背負っていたカゴから比較的に綺麗な布を取り出して細く千切る。それを傷口に巻いていった。


「なんか、凄い痛そうだね。かわいそうだよ」


 ローザリンデまでつられて涙を目に溜めていた。


「ねえファンナ」

「何?」 

「魔法で治せないかなの」

「ヒールかぁ、あれは聖女様の奇蹟の加護だよ。祝詞はわかるけど魔法力がなあ」


 聖女の奇蹟に関しては秘中の秘なんだけど中の人は知っている。

「やらせて」


 (まっ、いいんじゃない。俺も興味ある)中の人からの声。


「では、アクセプト.ヴォロ サナ ブレネラ トォア ヒール シリアス ウーンズ」


 ローザリンデも祝詞を紡いでいく。


「アクセプト.ヴォロ サナ ブレネラ トォア ヒール シリアス ウーンズ」


 ローザリンデを中心に魔力が渦を巻く。


「ローザリンデ、祈って!治したい、あなたと共にありたいと」

「わんわんさん、あたしはあなたといたいの。ケガをなおしたい」


 見えない力の魔力が色を持ち始めた。無色から紫、藍、碧と、そしてローザリンデに収束して行く。ローザリンデは傷口に光を向けた。碧の光が患部に染み込んで行った。光が収まった後、巻いていた布を解いてみる。傷口は消えていた。固まった血の跡は残っているが。


「出来ちゃった。きれいに治ってるよ」

「やったぁ、…あれ」


 ローザリンデは座り込んでしまう。甚大な魔法力を使ったんだから仕方ないね。ひら座りしているローザリンデの唇にファンナは指を当て、


「ひとつ約束してローザ、治せたのはナイショ。僕と君の秘密」


 ローザリンデはうなづく。


「この力も秘密。僕がウンと言わないと使っちゃダメだよ」

「なんで?」

「使ったら、ローザとは二度と会えなくなるから」

「会えなくなるってなんで?もしかしてお姉ちゃんとも」


 僕は無言で頷いた。ローザマリアの目を見ながら。


「そんなのいや! 約束するね」


 僕はローザリンデを撫でてあげた。ヒールができることで聖女認定なんてされたら教会が動き出し、彼女を囲ってしまう。一部の人しか恩恵を受けられずに。

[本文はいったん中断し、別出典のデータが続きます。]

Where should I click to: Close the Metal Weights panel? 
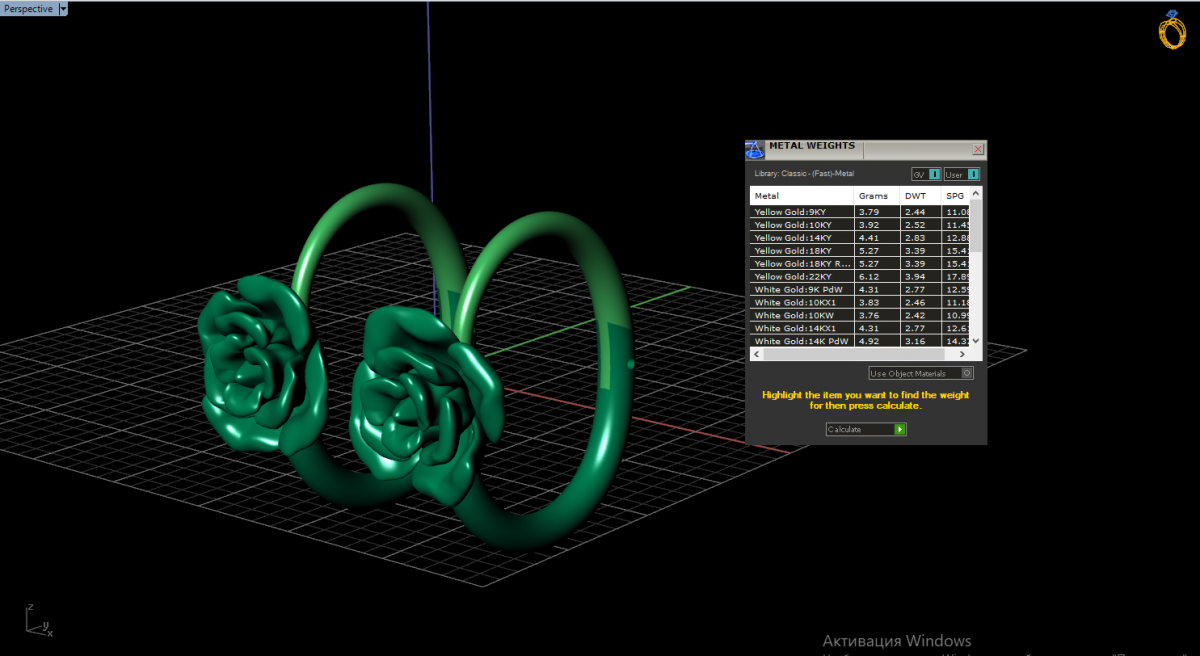pos(978,149)
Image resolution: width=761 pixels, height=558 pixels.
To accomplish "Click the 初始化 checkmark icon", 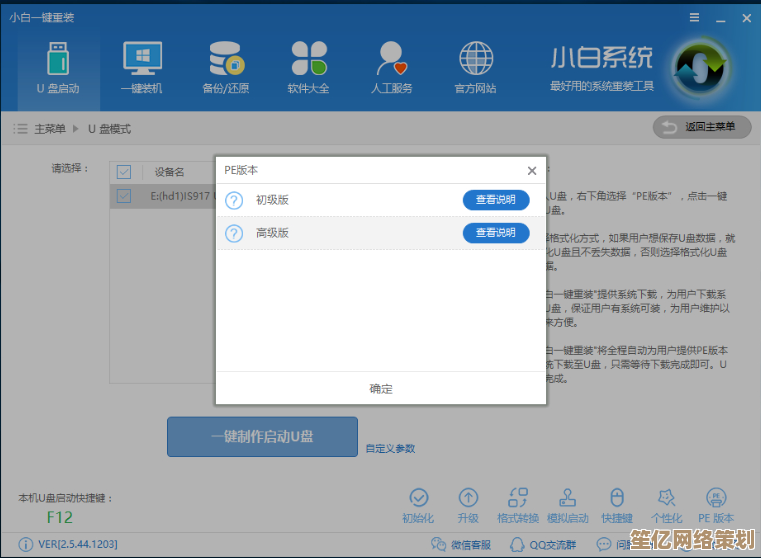I will (418, 498).
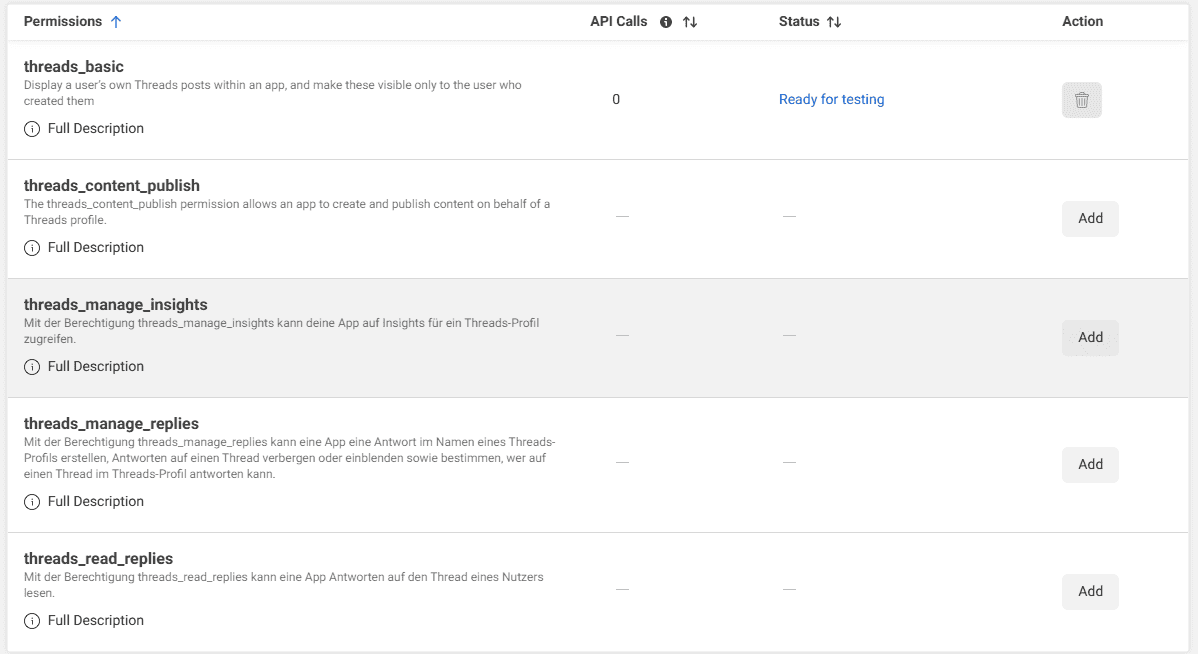1198x654 pixels.
Task: Click the Permissions column header
Action: [x=63, y=20]
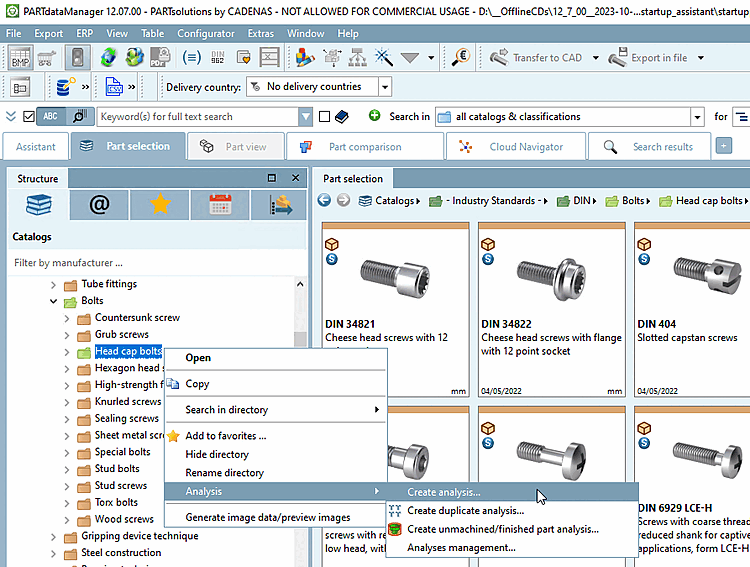Viewport: 750px width, 567px height.
Task: Open the calendar history icon in Structure panel
Action: 220,205
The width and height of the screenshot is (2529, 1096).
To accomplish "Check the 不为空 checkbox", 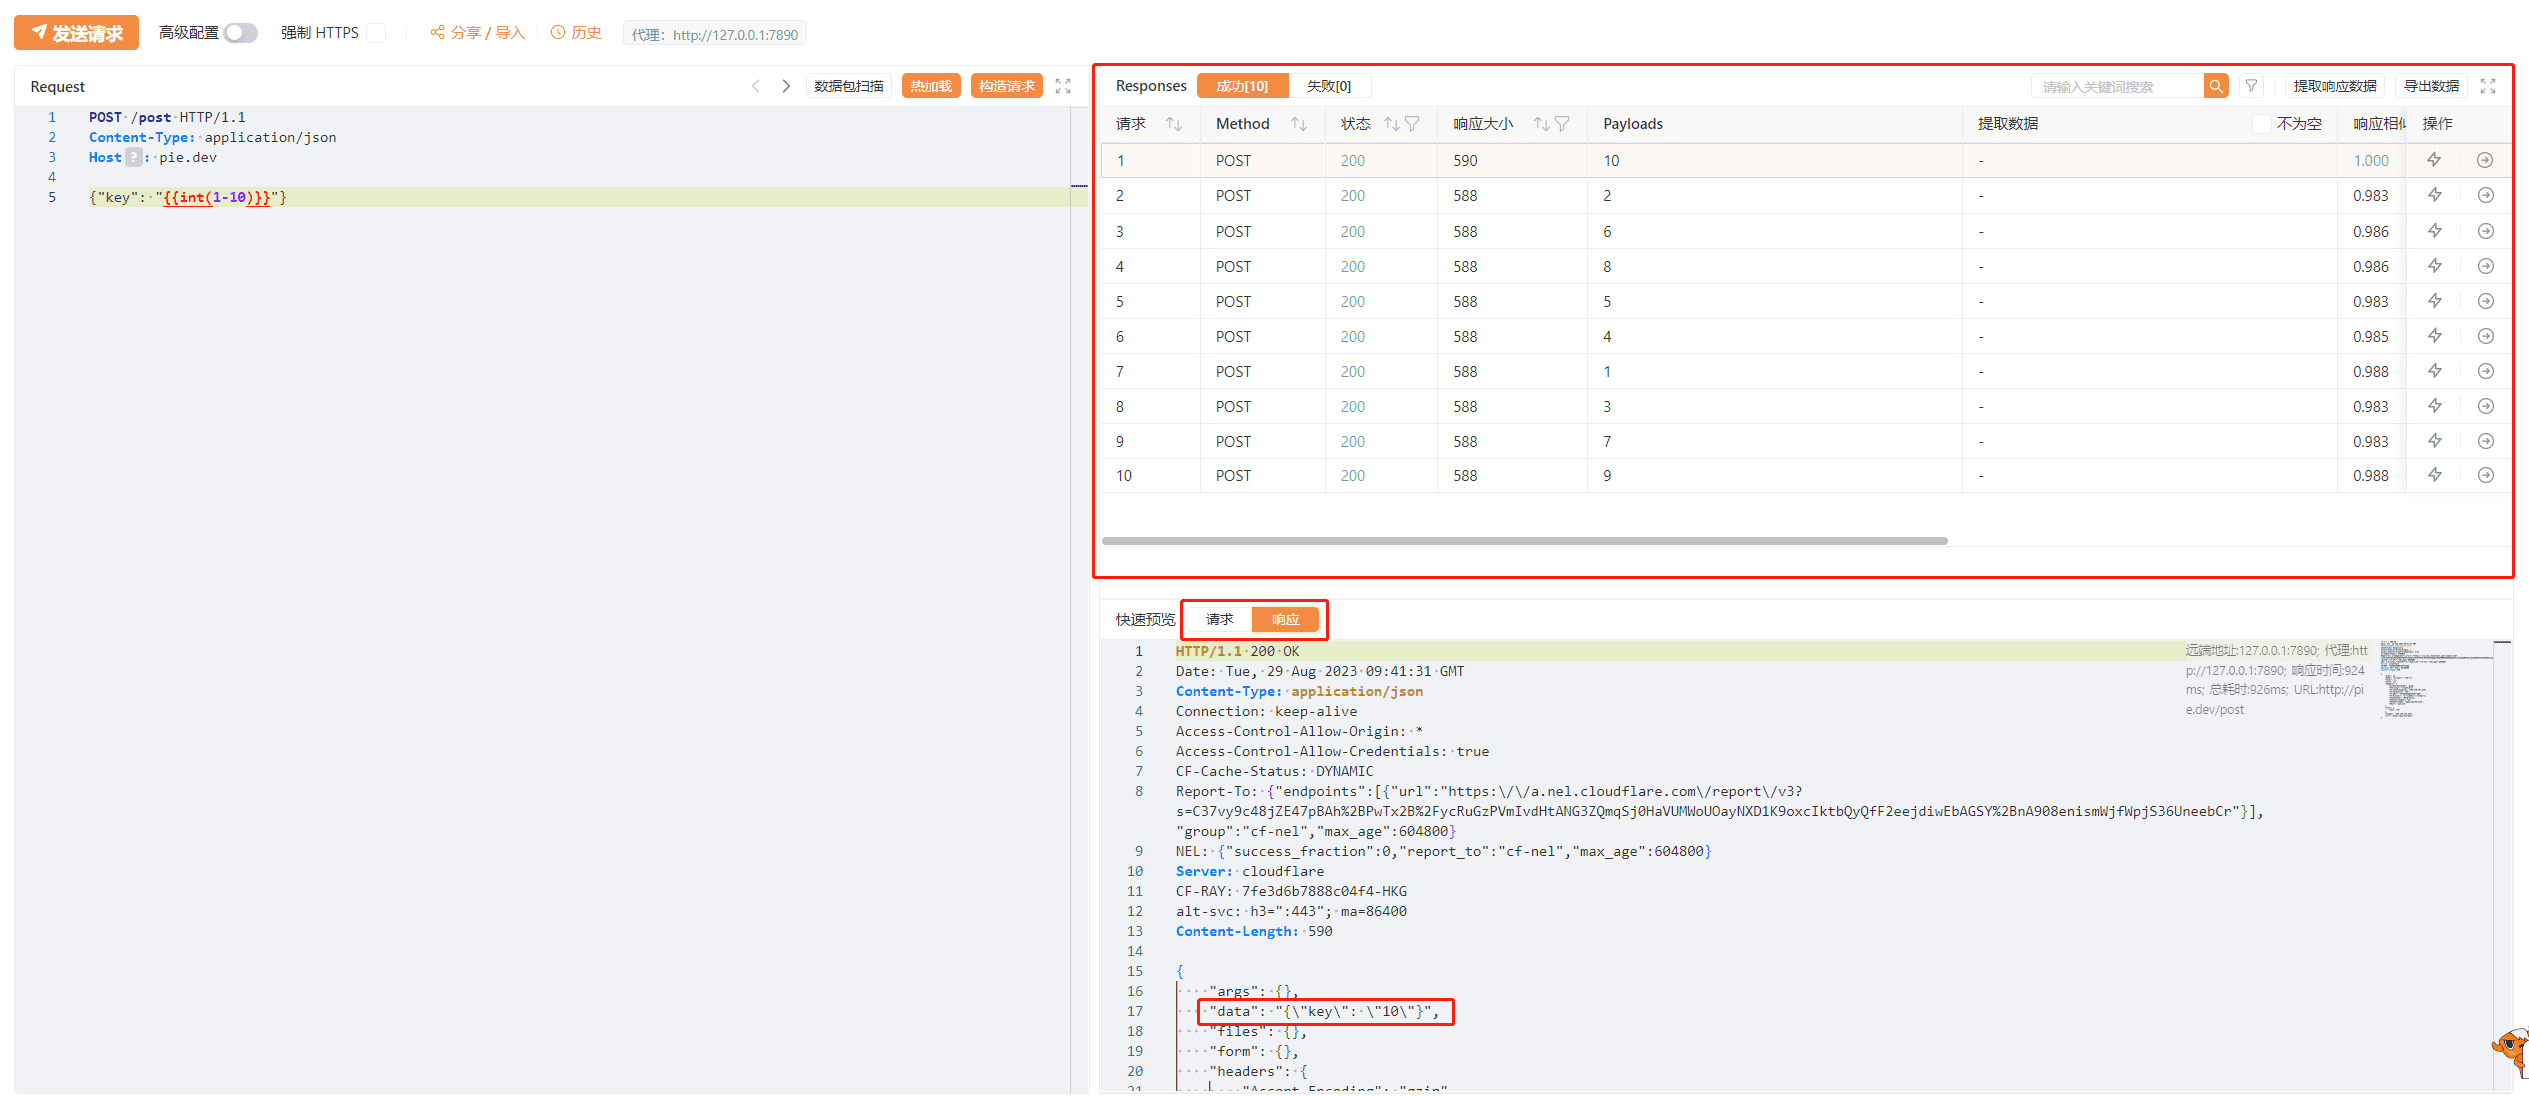I will [2261, 124].
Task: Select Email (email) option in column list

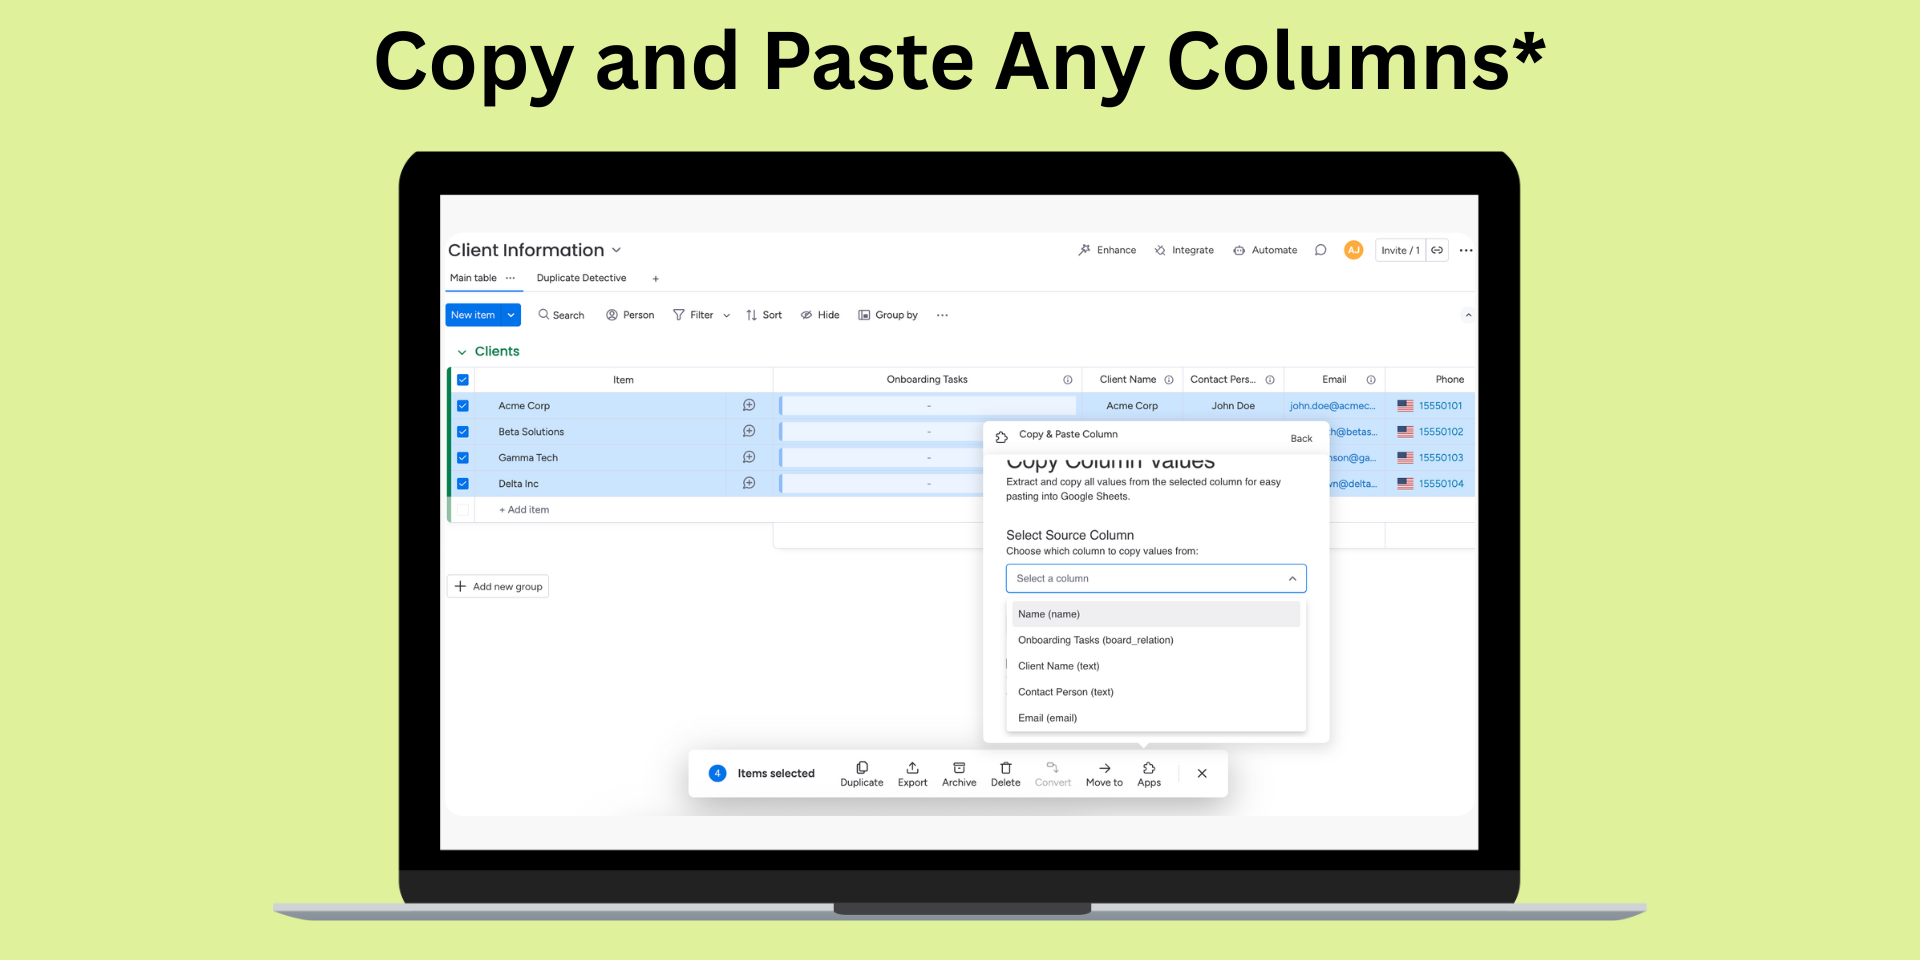Action: pyautogui.click(x=1047, y=718)
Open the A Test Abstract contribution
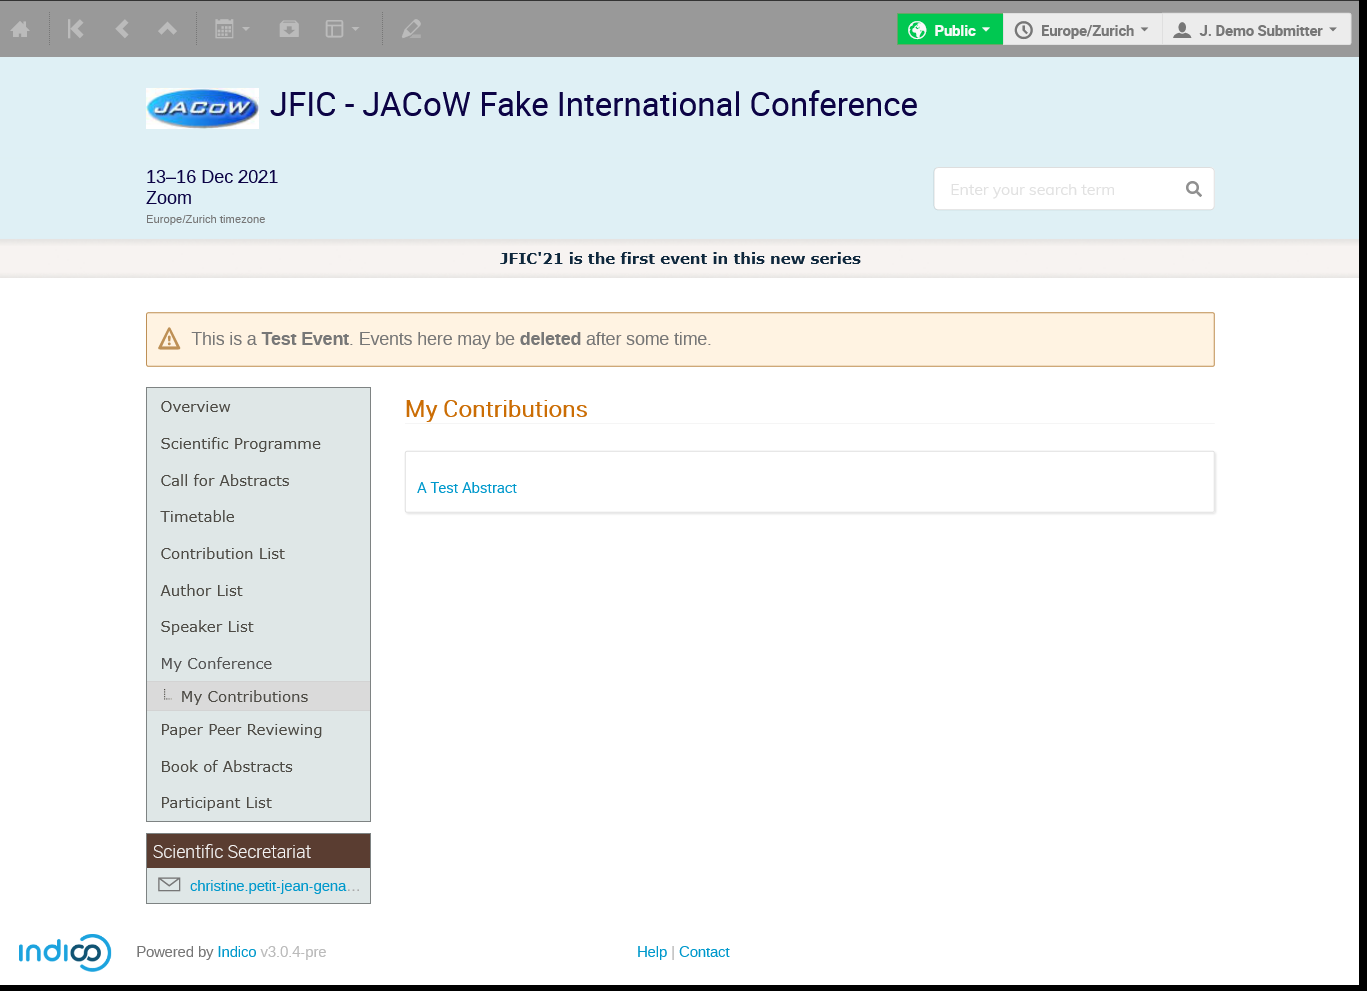Viewport: 1367px width, 991px height. [x=467, y=488]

 力を使い切り身罷って骸になって僕らのところに戻されるだけ。そんなの嫌だろ。秘密にしなきゃ、本当に使わなければいけない刻がくるまで。

 あれっ肯定の意思が伝わってくる。ローザリンデじゃないし、もしかして獣の子?

 まただ。

 まさかローザリンデとパスが繋がったかなあ。凄いや。


「ローザ、驚かないで聞いてね。その子と話ができるよ。試してごらん」

「えっなんで?なに?わんわんさんなの」


 もう、何が何だかわからないよ。僕は目の前で奇蹟を見たんだね。


「ローザリンデ、どこ?」


 木々の間からローゼマリアの声がする。

 僕は唇に指をつけてローゼマリアをみる。彼女も頷いた。


「お姉ちゃん、こっち。ファンナもいるよー」


 下草をかき分けてローぜマリアがやってきた。


「ふぅ、少し奥まで入ったからね。熱冷ましや毒消しの薬草取れたよ。ギルドで買い取って貰えそう」


 ホクホク顔である。身体中に葉っぱやトゲトゲ種子をつけてきた。


「あれ、ローザ。その抱えてるのなに?」

「少し奥で見つけたの、子どもなの、怪我してたの」


 ローぜマリアナは指をたてローゼマリアを諭すように、


「勝手に連れてきちゃダメでしょ、親がいたら大変よ」  


 ローゼマリアは気付けなかった。自分の後ろに白い獣がいることに。

 


 獣の唸り声にみんな震え上がったよ。